◆ **AVAILABLE DATA**
# # # # # # #
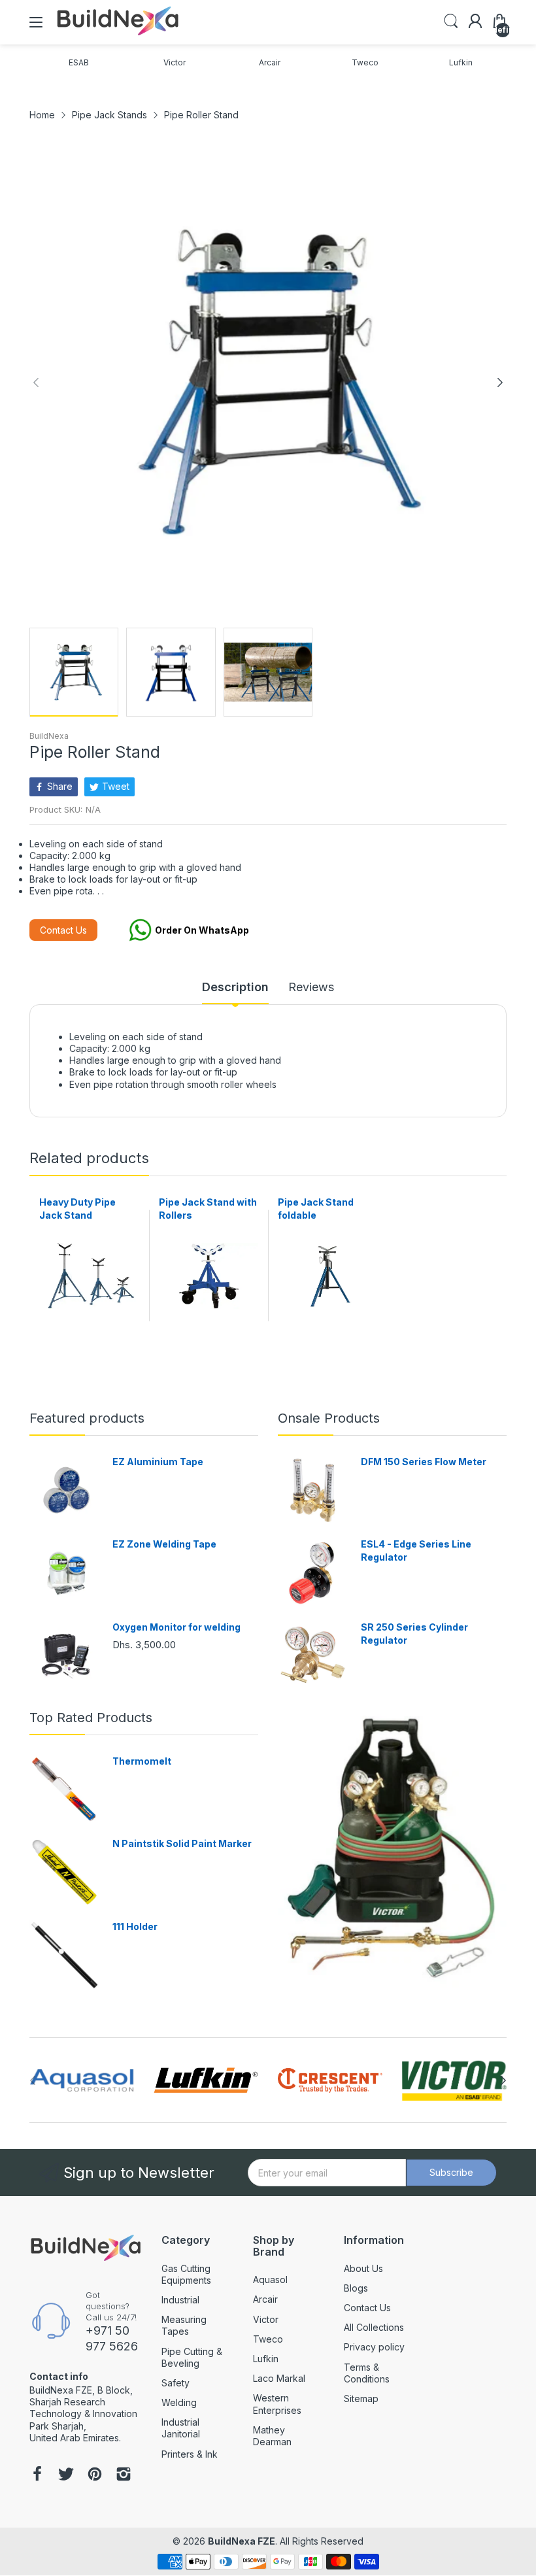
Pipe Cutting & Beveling (191, 2357)
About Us (363, 2268)
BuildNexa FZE (241, 2541)
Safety (175, 2382)
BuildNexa (49, 736)
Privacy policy (374, 2346)
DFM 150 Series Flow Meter (423, 1461)
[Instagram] (123, 2475)
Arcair (265, 2299)
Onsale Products (329, 1418)
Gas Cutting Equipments (186, 2274)
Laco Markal (279, 2378)
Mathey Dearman (272, 2435)
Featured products (86, 1418)
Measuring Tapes (184, 2325)
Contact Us (63, 930)
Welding (179, 2402)
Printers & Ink (189, 2454)
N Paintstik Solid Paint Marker (182, 1843)
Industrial (180, 2299)
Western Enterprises (277, 2403)
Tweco (268, 2339)
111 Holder (135, 1926)
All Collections (374, 2327)
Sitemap (361, 2398)
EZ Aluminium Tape (157, 1461)
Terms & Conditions (367, 2373)
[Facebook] (37, 2475)
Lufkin (265, 2358)
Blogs (356, 2288)
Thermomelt (141, 1761)
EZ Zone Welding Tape (164, 1544)
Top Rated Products (90, 1717)
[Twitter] (66, 2475)
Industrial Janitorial (180, 2427)
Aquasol (270, 2279)
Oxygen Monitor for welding (176, 1627)
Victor (265, 2319)
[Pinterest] (95, 2475)
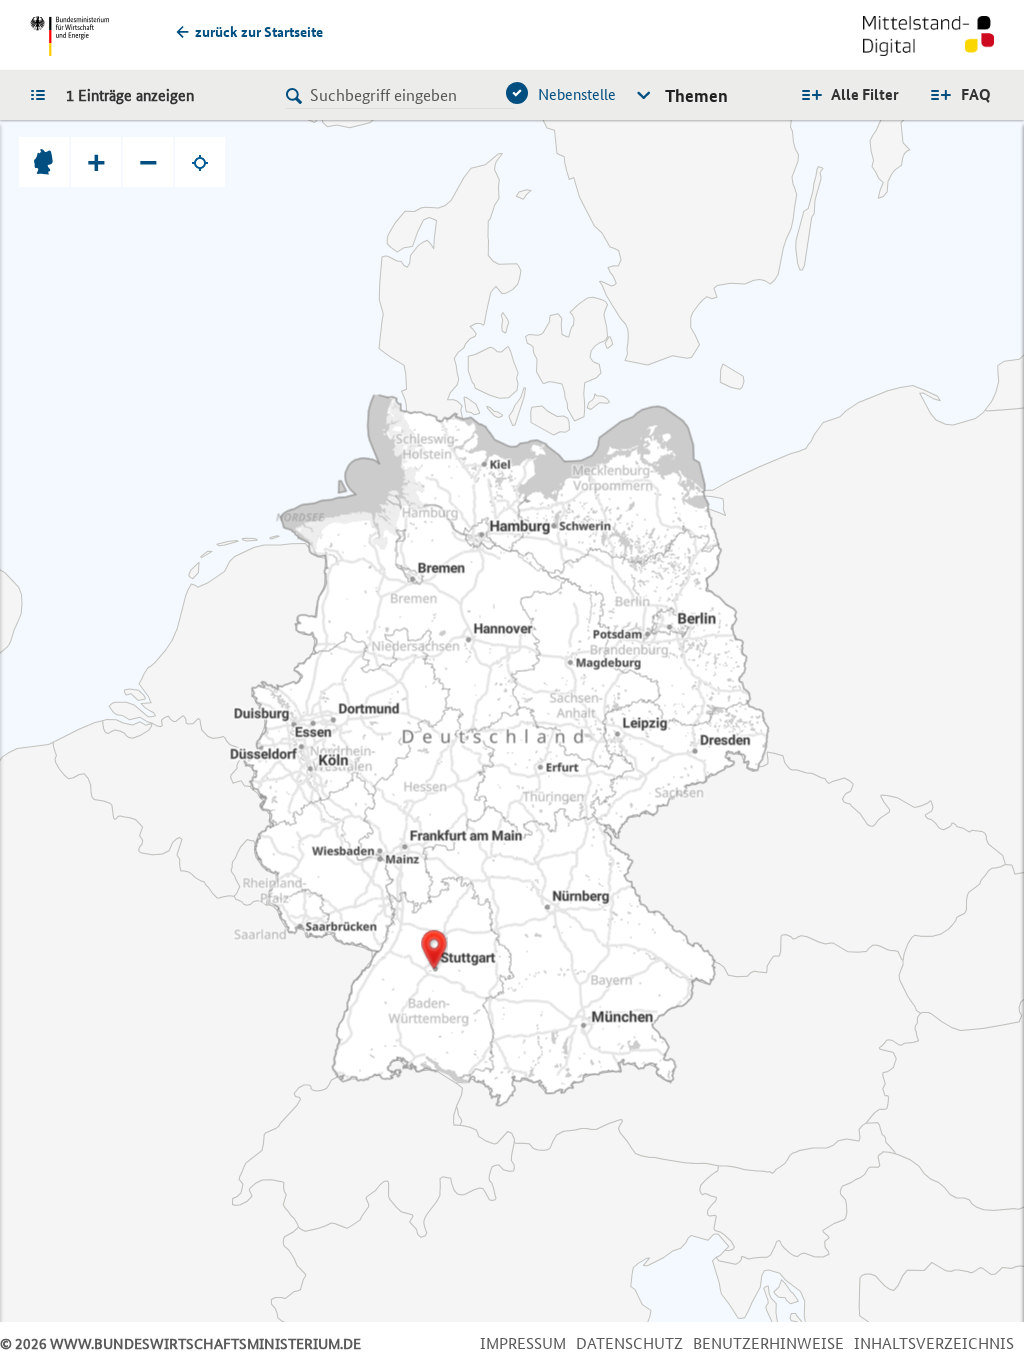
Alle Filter (865, 94)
# # # # # # #
◆ **EXERCISE DESCRIPTION**
Please return all lines from the records that hold the word "Cutting".

◆ **SOLUTION**
Pipe Cutting & Beveling (191, 2357)
Gas Cutting Equipments (186, 2274)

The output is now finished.